Aim of the exercise: Retype the full listing below word for word, and leave the pictures out of your copy.

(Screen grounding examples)
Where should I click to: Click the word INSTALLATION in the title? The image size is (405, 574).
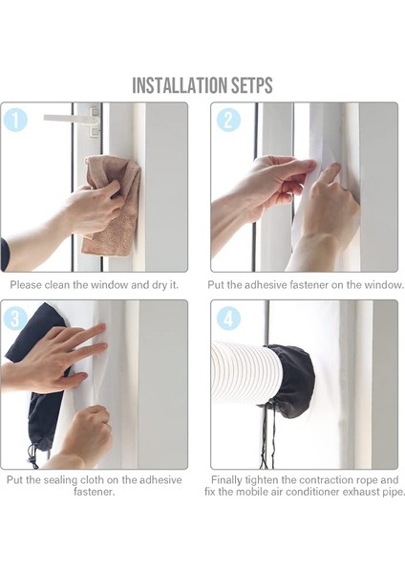pyautogui.click(x=180, y=85)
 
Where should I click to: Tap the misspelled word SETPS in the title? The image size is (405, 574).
pyautogui.click(x=252, y=85)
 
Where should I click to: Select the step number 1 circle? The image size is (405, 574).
pyautogui.click(x=14, y=120)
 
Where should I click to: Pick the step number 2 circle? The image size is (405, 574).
pyautogui.click(x=228, y=120)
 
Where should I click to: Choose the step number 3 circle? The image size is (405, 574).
pyautogui.click(x=14, y=319)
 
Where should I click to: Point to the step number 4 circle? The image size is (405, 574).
pyautogui.click(x=228, y=319)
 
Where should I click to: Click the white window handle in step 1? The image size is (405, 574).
pyautogui.click(x=72, y=120)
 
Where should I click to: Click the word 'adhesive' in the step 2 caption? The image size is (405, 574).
pyautogui.click(x=266, y=285)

Answer to this task:
Where should I click to: Click the word INSTALLATION in the title? The image size is (405, 574).
pyautogui.click(x=180, y=85)
 
Where should I click to: Tap the misspelled word SETPS in the title? The image size is (405, 574).
pyautogui.click(x=252, y=85)
 
Where should I click to: Select the step number 1 circle? The image size is (405, 574).
pyautogui.click(x=14, y=120)
 
Where should I click to: Pick the step number 2 circle? The image size is (405, 574).
pyautogui.click(x=228, y=120)
 
Where should I click to: Choose the step number 3 circle? The image size is (405, 574).
pyautogui.click(x=14, y=319)
 
Where should I click to: Point to the step number 4 circle? The image size is (405, 574).
pyautogui.click(x=228, y=319)
 
Where should I click to: Click the white window handle in step 1? The image size is (405, 574).
pyautogui.click(x=72, y=120)
 
Where should I click to: Click the word 'adhesive' in the step 2 caption? The image size is (405, 574).
pyautogui.click(x=266, y=285)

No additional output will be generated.